3(=picc,afl).3(=corA).4(=bcl,asax).3(=dbn)-4.3.3.1-timp-perc(4):tgl/tple.b/BD/cyms/tam-t/t.bells/glsp/xyl/crystal glasses/vib/musical saw-hp(2)-theremin-cel-hpd-pft-org-str(16.14.12.10.8)
Abbreviations (PDF)
Sikorski
I was asked by The American Youth Symphony for a work to celebrate the orchestra’s 40th Anniversary Season, to be premiered at the opening of their concert program in Los Angeles at the Dorothy Chandler Pavilion and at Carnegie Hall in New York. I originally set out to write an entirely different work entitled "An Overture for an Unforeseeable Future", but then the disaster of December 26,2004 occurred. A friend of mine, Brigitte Feldtmann, was in the Maledives, miraculously escaping the deadly wave. Orlantha Ambrose, an AYS Outreach Program teacher, was not among the survivors. Over 200,000 lives were taken by the sea that day. The future indeed has been unforeseeable.
The power and mystery of the ocean have been uppermost in my mind in the last few months, as I have been working on a new ballet "The Little Mermaid", commissioned by the Royal Danish Ballet for the opening season of the new opera theater in Copenhagen and for the bicentenary celebration of Hans Christian Andersen. But my fascination with the sea started much earlier. The ocean, with its magnetic powers of creation and destruction, endless mysteries, unimaginable beauty, bottomless darkness and mesmerizing colors, its vastness, its creatures - has been in my dreams from early childhood.
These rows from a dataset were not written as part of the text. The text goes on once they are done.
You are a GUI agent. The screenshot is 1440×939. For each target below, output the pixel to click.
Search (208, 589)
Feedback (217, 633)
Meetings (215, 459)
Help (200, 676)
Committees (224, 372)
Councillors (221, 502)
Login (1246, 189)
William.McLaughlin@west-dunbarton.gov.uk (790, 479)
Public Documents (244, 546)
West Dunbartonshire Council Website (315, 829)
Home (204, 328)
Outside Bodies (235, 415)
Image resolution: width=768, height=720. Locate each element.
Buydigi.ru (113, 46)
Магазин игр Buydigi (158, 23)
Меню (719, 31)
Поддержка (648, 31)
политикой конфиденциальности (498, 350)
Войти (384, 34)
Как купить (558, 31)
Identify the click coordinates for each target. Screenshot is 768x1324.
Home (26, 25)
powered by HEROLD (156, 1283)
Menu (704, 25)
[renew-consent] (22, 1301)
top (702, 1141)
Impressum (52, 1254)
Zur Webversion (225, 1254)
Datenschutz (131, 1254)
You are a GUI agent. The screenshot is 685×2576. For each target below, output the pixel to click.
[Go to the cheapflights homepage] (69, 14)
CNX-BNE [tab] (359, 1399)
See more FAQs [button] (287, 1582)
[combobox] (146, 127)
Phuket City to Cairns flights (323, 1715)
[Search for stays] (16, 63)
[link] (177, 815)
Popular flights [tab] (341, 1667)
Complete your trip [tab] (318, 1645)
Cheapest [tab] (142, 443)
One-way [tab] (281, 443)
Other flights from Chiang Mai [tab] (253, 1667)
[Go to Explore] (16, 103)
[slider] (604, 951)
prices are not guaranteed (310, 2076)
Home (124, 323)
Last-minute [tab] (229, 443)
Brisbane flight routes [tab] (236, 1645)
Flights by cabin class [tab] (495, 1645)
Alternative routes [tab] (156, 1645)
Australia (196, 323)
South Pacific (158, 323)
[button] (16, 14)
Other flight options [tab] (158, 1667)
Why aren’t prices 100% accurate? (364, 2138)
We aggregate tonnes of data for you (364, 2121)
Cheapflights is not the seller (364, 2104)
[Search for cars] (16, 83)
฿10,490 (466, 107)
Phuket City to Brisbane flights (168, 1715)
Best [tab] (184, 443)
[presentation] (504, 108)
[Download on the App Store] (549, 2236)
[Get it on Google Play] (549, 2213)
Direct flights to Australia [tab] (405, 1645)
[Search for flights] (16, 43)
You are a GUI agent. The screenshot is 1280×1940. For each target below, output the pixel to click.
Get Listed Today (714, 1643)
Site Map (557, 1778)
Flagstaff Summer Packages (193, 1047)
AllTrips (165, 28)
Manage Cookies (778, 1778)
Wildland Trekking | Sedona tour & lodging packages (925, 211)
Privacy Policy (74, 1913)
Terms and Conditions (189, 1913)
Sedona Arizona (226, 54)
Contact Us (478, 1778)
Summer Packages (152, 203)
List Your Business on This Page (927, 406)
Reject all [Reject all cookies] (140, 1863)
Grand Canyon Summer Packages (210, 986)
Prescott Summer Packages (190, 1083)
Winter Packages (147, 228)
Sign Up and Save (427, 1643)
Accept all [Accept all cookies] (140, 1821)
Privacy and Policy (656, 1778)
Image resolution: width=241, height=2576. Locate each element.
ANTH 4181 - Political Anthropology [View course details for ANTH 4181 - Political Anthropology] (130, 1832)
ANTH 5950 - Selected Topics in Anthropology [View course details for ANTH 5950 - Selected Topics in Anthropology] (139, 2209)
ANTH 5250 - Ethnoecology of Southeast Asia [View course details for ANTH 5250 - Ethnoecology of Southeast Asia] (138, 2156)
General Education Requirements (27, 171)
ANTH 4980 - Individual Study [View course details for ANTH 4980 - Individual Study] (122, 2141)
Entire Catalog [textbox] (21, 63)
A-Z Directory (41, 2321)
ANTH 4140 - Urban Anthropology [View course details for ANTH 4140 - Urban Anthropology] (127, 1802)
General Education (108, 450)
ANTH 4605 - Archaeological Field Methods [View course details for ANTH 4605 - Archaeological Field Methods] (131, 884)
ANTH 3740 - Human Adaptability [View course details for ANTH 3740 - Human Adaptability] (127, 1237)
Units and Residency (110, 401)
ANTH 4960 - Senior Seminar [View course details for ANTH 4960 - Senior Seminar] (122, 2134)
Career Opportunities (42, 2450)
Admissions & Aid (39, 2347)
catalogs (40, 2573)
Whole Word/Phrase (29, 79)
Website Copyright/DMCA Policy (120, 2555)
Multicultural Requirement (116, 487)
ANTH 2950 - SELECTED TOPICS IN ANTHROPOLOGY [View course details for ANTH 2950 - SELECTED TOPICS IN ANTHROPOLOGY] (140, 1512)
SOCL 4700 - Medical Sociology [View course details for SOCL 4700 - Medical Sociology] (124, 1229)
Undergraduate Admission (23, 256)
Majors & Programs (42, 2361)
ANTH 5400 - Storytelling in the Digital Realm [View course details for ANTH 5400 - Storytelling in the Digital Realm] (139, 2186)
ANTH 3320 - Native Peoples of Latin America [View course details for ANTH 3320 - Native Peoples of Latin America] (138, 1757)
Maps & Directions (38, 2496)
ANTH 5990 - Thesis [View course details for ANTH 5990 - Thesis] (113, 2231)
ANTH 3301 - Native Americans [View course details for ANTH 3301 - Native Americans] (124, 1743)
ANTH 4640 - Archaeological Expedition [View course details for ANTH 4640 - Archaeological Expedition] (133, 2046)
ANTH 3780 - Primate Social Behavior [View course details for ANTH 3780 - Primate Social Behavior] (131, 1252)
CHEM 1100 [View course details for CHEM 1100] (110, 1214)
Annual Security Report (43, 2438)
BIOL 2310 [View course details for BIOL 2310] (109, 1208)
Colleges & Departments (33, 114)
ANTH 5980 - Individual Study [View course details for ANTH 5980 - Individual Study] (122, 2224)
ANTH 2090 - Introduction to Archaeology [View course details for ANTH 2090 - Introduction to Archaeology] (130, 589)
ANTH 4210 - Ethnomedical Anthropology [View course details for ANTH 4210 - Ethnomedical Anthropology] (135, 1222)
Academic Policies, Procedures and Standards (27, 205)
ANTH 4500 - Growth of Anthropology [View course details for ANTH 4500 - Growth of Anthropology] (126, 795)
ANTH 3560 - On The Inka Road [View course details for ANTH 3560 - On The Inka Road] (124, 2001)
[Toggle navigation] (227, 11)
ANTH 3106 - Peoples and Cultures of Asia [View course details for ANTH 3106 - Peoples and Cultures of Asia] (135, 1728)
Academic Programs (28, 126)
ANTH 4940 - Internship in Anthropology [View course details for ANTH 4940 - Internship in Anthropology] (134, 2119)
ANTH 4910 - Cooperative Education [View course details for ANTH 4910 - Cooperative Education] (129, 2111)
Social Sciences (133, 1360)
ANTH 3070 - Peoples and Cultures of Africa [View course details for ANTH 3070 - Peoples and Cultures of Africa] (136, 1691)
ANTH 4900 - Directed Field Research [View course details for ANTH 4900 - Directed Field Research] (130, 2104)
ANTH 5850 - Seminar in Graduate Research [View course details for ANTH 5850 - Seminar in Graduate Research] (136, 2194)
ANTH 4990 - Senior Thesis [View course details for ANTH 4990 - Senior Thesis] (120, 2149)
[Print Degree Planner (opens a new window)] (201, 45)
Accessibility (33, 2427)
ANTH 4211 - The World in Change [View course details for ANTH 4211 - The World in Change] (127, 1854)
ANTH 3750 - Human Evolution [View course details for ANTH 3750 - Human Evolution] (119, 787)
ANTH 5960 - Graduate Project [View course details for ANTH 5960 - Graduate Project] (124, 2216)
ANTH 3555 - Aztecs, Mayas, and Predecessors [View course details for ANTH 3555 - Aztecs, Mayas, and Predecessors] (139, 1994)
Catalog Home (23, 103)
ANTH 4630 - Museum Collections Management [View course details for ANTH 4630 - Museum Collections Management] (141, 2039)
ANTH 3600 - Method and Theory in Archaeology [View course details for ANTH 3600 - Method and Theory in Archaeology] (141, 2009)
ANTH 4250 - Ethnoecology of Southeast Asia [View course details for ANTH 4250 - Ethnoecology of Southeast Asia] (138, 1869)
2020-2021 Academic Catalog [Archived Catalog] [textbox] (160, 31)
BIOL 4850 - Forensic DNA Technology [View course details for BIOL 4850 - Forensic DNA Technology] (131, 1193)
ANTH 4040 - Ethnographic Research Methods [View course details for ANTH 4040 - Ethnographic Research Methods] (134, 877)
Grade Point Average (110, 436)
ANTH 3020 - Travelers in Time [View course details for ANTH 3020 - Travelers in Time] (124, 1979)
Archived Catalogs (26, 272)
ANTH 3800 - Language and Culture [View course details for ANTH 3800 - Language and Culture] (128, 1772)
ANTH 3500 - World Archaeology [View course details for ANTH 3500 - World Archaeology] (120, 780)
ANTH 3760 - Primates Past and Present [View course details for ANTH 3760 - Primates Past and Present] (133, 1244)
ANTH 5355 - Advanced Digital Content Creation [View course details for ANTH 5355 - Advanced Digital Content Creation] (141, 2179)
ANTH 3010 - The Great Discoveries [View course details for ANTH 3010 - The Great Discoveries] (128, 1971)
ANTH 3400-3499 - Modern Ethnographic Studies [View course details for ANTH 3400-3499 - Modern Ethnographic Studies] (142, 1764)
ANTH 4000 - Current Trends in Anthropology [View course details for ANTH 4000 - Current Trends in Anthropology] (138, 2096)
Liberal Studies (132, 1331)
When I was a child, I knew the ancient Greek myths by heart, especially those of the Argonauts. In some ways, I lived in a double reality and some part of me was wandering somewhere on the waves aboard the Argo. Poseidon was an everyday presence (and sometimes a threat) in my life. He was real. Mermaids, half-fish, half-human chimeras were real too. They still are. In them, too, the line between destruction and creation is blurred, as the line that separates death and love.
Perhaps this fascination with the ocean partially happened because I lived in Chelyabinsk - an industrial provincial city in Russia, very far from any sea - (in fact I had never seen an ocean until I came to New York at the age of 17). The imaginary sea of these tales and myths symbolized a different world: beautiful, mysterious and powerful, at times very cruel, but much more colorful than the world around me.
In my first improvisations on the piano, at age 3 and 4, I would try to paint a story in sounds about the sea and the ship with white sails (a variation on a famous Lermontov’s poem). There would be a storm, the ship would sink and the sea would again appear as if nothing had happened. These were my first "compositions". Perhaps in some ways I am the same child, unable to wake up from the dream world of the myths, which are only too often reflected in the real life. Perhaps I am still writing the same piece after all.